> _Task item_: Retype the whole listing below, character for character.
Extracted data Block Start
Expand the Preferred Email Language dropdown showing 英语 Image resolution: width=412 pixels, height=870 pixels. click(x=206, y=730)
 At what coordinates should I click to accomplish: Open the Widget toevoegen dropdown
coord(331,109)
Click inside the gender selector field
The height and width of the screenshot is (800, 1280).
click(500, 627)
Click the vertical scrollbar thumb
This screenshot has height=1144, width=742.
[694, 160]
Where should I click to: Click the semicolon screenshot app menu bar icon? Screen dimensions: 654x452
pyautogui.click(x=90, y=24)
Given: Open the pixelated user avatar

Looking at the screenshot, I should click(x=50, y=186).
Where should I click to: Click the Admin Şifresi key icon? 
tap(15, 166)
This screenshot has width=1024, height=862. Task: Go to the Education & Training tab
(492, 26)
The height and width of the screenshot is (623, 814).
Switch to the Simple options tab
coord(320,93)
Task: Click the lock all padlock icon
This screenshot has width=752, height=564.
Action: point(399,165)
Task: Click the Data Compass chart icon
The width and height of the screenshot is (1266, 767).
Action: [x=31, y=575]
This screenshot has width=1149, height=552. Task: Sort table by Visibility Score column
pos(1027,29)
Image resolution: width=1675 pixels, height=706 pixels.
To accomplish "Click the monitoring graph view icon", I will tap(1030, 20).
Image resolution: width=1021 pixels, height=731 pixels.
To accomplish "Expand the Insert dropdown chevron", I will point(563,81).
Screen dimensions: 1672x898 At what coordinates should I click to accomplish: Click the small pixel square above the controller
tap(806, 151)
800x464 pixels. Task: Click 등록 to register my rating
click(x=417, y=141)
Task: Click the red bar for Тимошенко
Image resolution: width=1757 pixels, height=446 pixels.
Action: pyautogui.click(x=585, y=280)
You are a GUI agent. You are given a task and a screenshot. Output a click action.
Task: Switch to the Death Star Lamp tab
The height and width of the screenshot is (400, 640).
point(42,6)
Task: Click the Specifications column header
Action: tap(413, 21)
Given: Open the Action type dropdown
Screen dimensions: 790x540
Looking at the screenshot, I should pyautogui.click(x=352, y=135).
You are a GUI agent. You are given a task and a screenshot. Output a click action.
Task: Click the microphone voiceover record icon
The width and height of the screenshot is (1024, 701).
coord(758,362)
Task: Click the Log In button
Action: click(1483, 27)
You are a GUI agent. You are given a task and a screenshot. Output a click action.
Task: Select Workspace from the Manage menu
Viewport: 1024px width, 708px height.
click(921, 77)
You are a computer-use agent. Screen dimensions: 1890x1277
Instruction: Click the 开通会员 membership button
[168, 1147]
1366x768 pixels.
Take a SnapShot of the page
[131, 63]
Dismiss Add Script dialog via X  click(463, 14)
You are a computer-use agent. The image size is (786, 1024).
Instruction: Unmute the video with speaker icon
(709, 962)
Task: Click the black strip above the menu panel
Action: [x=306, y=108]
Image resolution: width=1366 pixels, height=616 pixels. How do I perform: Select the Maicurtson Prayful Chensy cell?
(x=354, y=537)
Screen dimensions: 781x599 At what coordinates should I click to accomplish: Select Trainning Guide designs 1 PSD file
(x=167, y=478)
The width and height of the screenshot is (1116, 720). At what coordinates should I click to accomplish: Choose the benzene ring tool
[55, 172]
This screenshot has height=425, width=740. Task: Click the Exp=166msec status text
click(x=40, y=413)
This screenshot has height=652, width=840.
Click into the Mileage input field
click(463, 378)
Extracted data Block End
> _Output for this exercise_:
Expand the Preferred Email Language dropdown showing 英语 Image resolution: width=412 pixels, height=870 pixels. click(x=206, y=730)
 At what coordinates should I click to accomplish: Open the Widget toevoegen dropdown
coord(331,109)
Click inside the gender selector field
The height and width of the screenshot is (800, 1280).
click(500, 627)
Click the vertical scrollbar thumb
This screenshot has height=1144, width=742.
[694, 160]
Where should I click to: Click the semicolon screenshot app menu bar icon? Screen dimensions: 654x452
pyautogui.click(x=90, y=24)
Given: Open the pixelated user avatar

Looking at the screenshot, I should click(x=50, y=186).
Where should I click to: Click the Admin Şifresi key icon? 
tap(15, 166)
This screenshot has width=1024, height=862. Task: Go to the Education & Training tab
(492, 26)
The height and width of the screenshot is (623, 814).
Switch to the Simple options tab
coord(320,93)
Task: Click the lock all padlock icon
This screenshot has width=752, height=564.
Action: point(399,165)
Task: Click the Data Compass chart icon
The width and height of the screenshot is (1266, 767).
Action: [x=31, y=575]
This screenshot has width=1149, height=552. Task: Sort table by Visibility Score column
pos(1027,29)
Image resolution: width=1675 pixels, height=706 pixels.
To accomplish "Click the monitoring graph view icon", I will tap(1030, 20).
Image resolution: width=1021 pixels, height=731 pixels.
To accomplish "Expand the Insert dropdown chevron", I will point(563,81).
Screen dimensions: 1672x898 At what coordinates should I click to accomplish: Click the small pixel square above the controller
tap(806, 151)
800x464 pixels. Task: Click 등록 to register my rating
click(x=417, y=141)
Task: Click the red bar for Тимошенко
Image resolution: width=1757 pixels, height=446 pixels.
Action: pyautogui.click(x=585, y=280)
You are a GUI agent. You are given a task and a screenshot. Output a click action.
Task: Switch to the Death Star Lamp tab
The height and width of the screenshot is (400, 640).
point(42,6)
Task: Click the Specifications column header
Action: tap(413, 21)
Given: Open the Action type dropdown
Screen dimensions: 790x540
Looking at the screenshot, I should pyautogui.click(x=352, y=135).
You are a GUI agent. You are given a task and a screenshot. Output a click action.
Task: Click the microphone voiceover record icon
The width and height of the screenshot is (1024, 701).
coord(758,362)
Task: Click the Log In button
Action: click(1483, 27)
You are a GUI agent. You are given a task and a screenshot. Output a click action.
Task: Select Workspace from the Manage menu
Viewport: 1024px width, 708px height.
click(921, 77)
You are a computer-use agent. Screen dimensions: 1890x1277
Instruction: Click the 开通会员 membership button
[168, 1147]
1366x768 pixels.
Take a SnapShot of the page
[131, 63]
Dismiss Add Script dialog via X  click(463, 14)
You are a computer-use agent. The image size is (786, 1024).
Instruction: Unmute the video with speaker icon
(709, 962)
Task: Click the black strip above the menu panel
Action: [x=306, y=108]
Image resolution: width=1366 pixels, height=616 pixels. How do I perform: Select the Maicurtson Prayful Chensy cell?
(x=354, y=537)
Screen dimensions: 781x599 At what coordinates should I click to accomplish: Select Trainning Guide designs 1 PSD file
(x=167, y=478)
The width and height of the screenshot is (1116, 720). At what coordinates should I click to accomplish: Choose the benzene ring tool
[55, 172]
This screenshot has height=425, width=740. Task: Click the Exp=166msec status text
click(x=40, y=413)
This screenshot has height=652, width=840.
Click into the Mileage input field
click(463, 378)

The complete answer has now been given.